Richard LEJEUNE 17/04/2013 07:57



     Hello François.


 


     Heureux que cette nouvelle intervention t'ait amené à effectuer quelques recherches ... qui auront probablement dû te permettre de
comprendre que ce que j'ai expliqué ici ne constitue qu'une infime partie du sujet. En effet, il y aurait beaucoup à dire sur les sièges égyptiens, en faisant la distinction entre les royaux et
ceux des particuliers ; en différenciant les époques aussi, le Nouvel Empire étant - comme souvent - d'une richesse considérable ; en distinguant les modèles, également, simple ou double, ainsi
que le matériau choisi ...





      Tu l'auras compris, mon but n'était pas d'écrire une monographie. En outre, je pense me souvenir qu'elle a dû constituer la thèse de
doctorat de Madame Marie-Cécile Bruwier, actuelle Directrice scientifique du Musée royal de Mariemont.

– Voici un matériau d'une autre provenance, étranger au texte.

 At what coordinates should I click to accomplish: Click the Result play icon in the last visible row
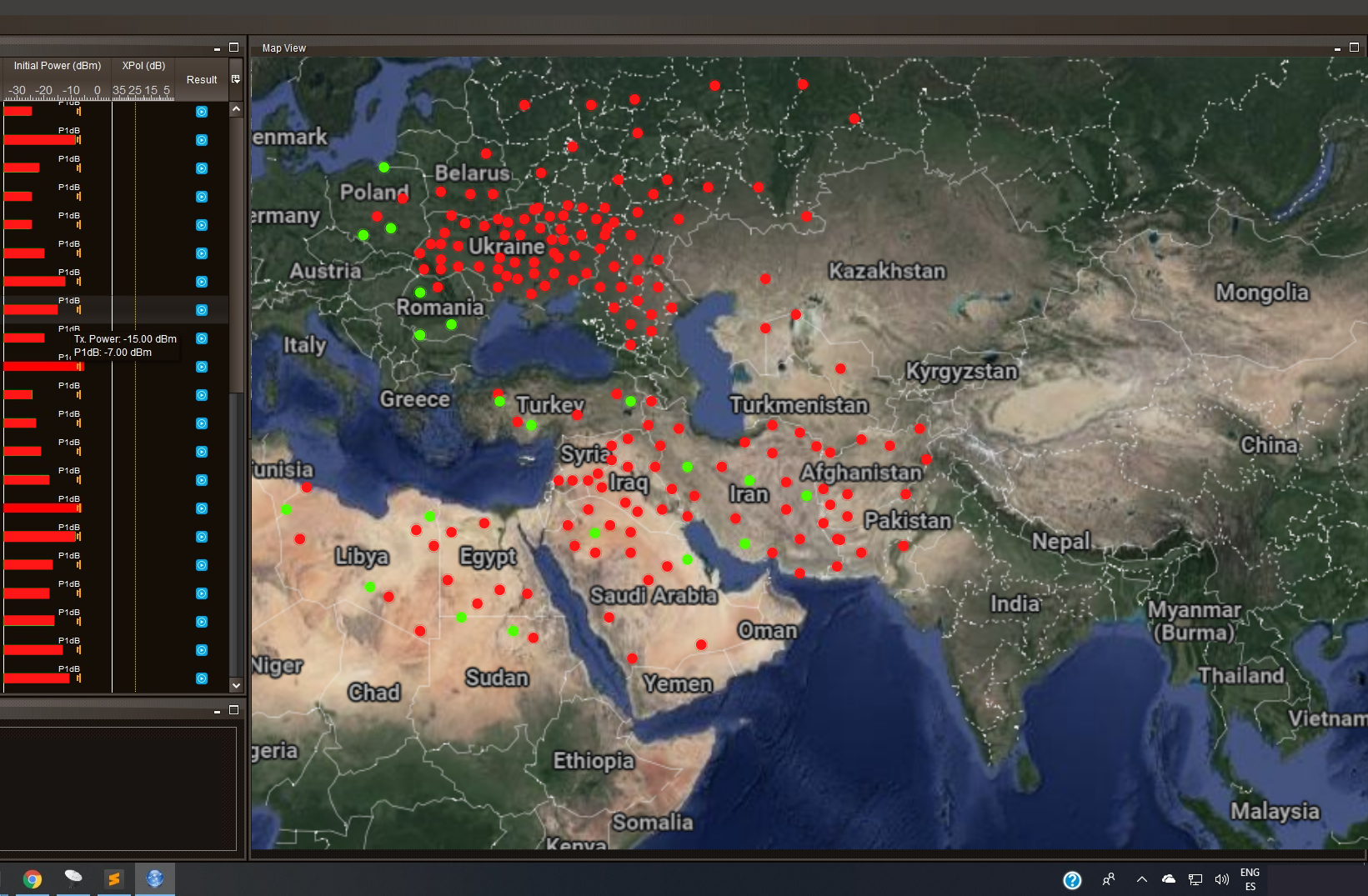(202, 678)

Fut-elle en son temps publiée ? Je le découvrirai sous peu ...


 


     Je me savais "ouvreur de chemins" ou "passeur de mémoire" .... mais pas "remueur de méninges" ni "incitateur de pensée". Que voilà deux
nouvelles cordes à mon arc qui, je l'espère, me mettront ... le pied ... à de nouveaux étriers !


 


     Quant aux vacances et, surtout, au temps froid et humide qui les a le plus souvent accompagnées, en Belgique à tout le moins, je suis
content qu'elles ont quand même fini par déboucher sur de plus fréquentes apparitions d'un soleil révigorant mes articulations douloureuses.



TIFET 16/04/2013 13:27

Ces petits socles lisses en forme de trapèze sous les pattes de ces différentes chaises ou tabourets ne pourraient-ils pas avoir été mis là pour protéger ces pattes de l'humidité par exemple, de
manière à ce que ces dernières ne s'abîment pas ou se dégradent moins vite, protégeant ainsi l'intégralité de la patte elle-même ? avaient-ils donc une autre finalité que celle de les empêcher de
s'enfoncer dans le sol ? that is my question ! cher Professeur !

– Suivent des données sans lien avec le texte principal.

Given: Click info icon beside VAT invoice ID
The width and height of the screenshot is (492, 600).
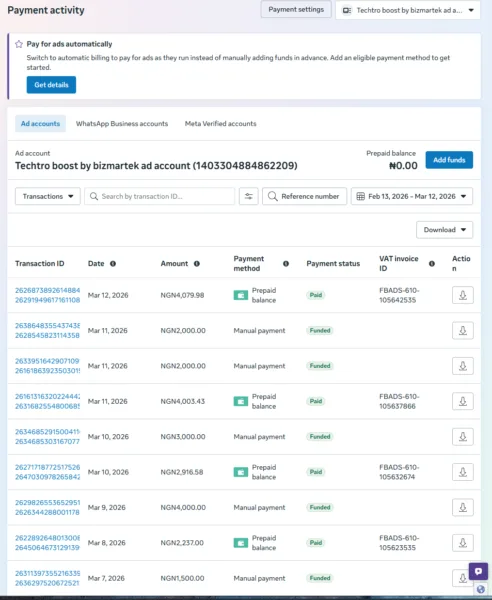Looking at the screenshot, I should click(432, 264).
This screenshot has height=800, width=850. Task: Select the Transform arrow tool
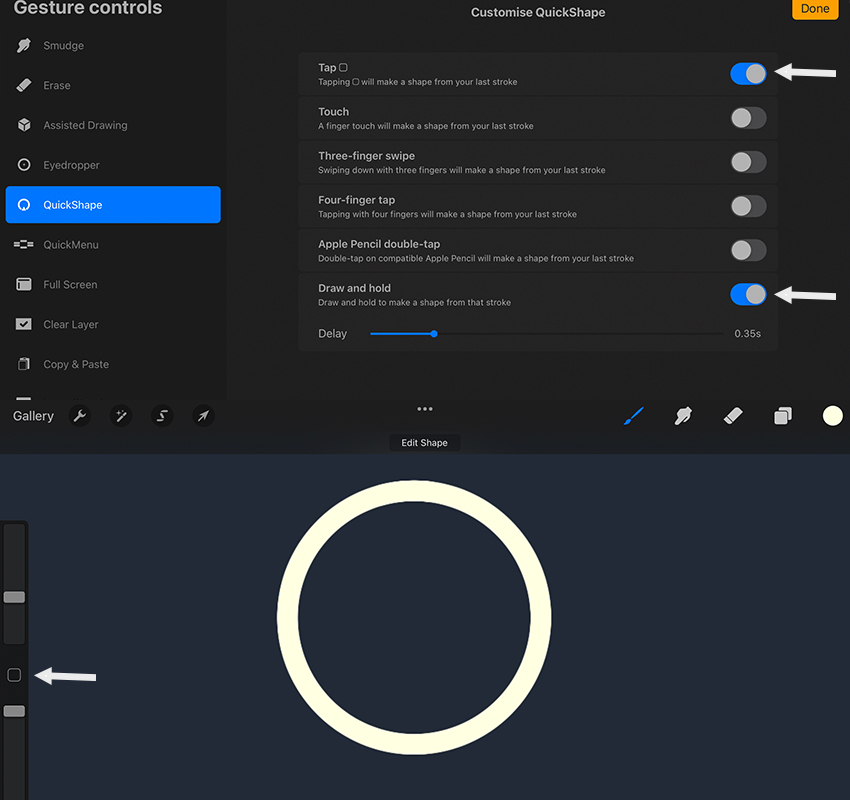tap(203, 415)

Richard LEJEUNE 16/04/2013 14:56



     Il est évident, chère Tifet, qu'au niveau de ce que l'égyptologue français Bernard Bruyère qui écuma Deir el-Medineh et les maisons des
ouvriers du Nouvel Empire dans les années 1934-35 appelle, dans l'un de ses rapports préliminaires de fouilles, des supports isolateurs de chaises (IFAO, Tome 16, Le Caire, 1939, p.
213), l'on peut envisager - sans texte antique précis -, à peu près toutes les raisons d'être que l'on souhaite si l'on envisage la protection des pieds de meubles.

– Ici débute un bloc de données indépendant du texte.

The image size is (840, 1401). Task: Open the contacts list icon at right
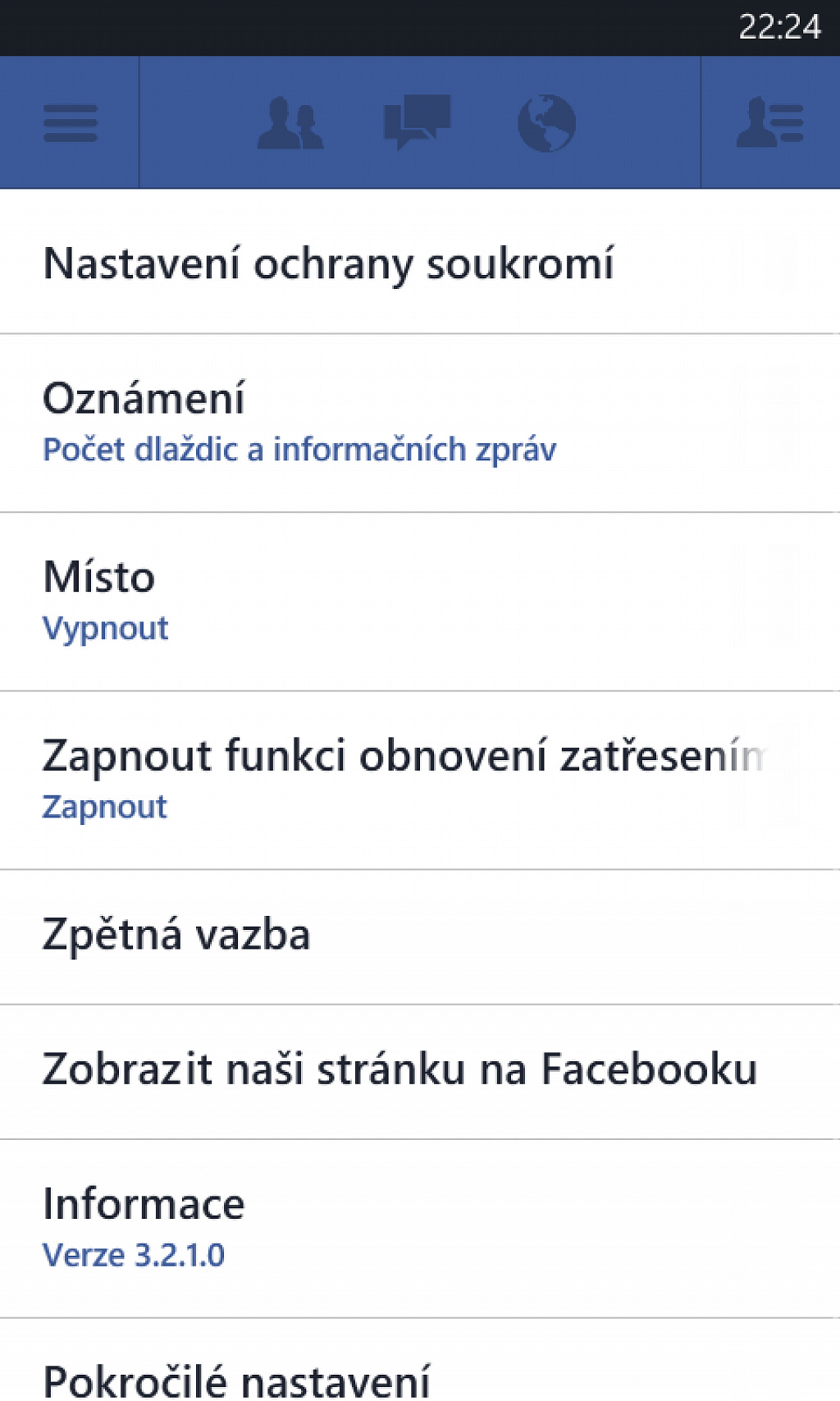(770, 123)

    Ainsi, l'humidité que vous évoquez - d'un sol boueux, par exemple - et le sable auquel je pensais se rejoignent sans peine pour définir ce que
j'entendais par la notion de sol peu stable.


 


     Notion qu'évoquais l'égyptologue français Jean Vercoutter à la page 82 de l'article que je citai en note infrapaginale de mon intervention
de ce matin : il y reprend d'ailleurs les termes de ses confrères allemands A. Erman et H. Ranke qui, dans Ägypten und ägyptischen Leben im Altertum, publié à Tübingen en 1923, se
basent, p. 214, sur des conclusions établies par les premiers fouilleurs de Tell el-Amarna : 


... unter diesen Stühlbeinen erscheint sehr oft ein Untersatz in Gestalt einer abgestumpften Pyramid der das Einsinken der spitzen Beine in den
Nilschlammestrisch verhindern soll.


 


     Il y est effectivement bien question ici des boues du Nil dans lesquelles ils seraient susceptibles de s'enfoncer. Tout comme - et c'est à
cela que, plus spécifiquement je songeais - tout aussi peu stables étaient ces nattes recouvrant les sols des maisons modestes.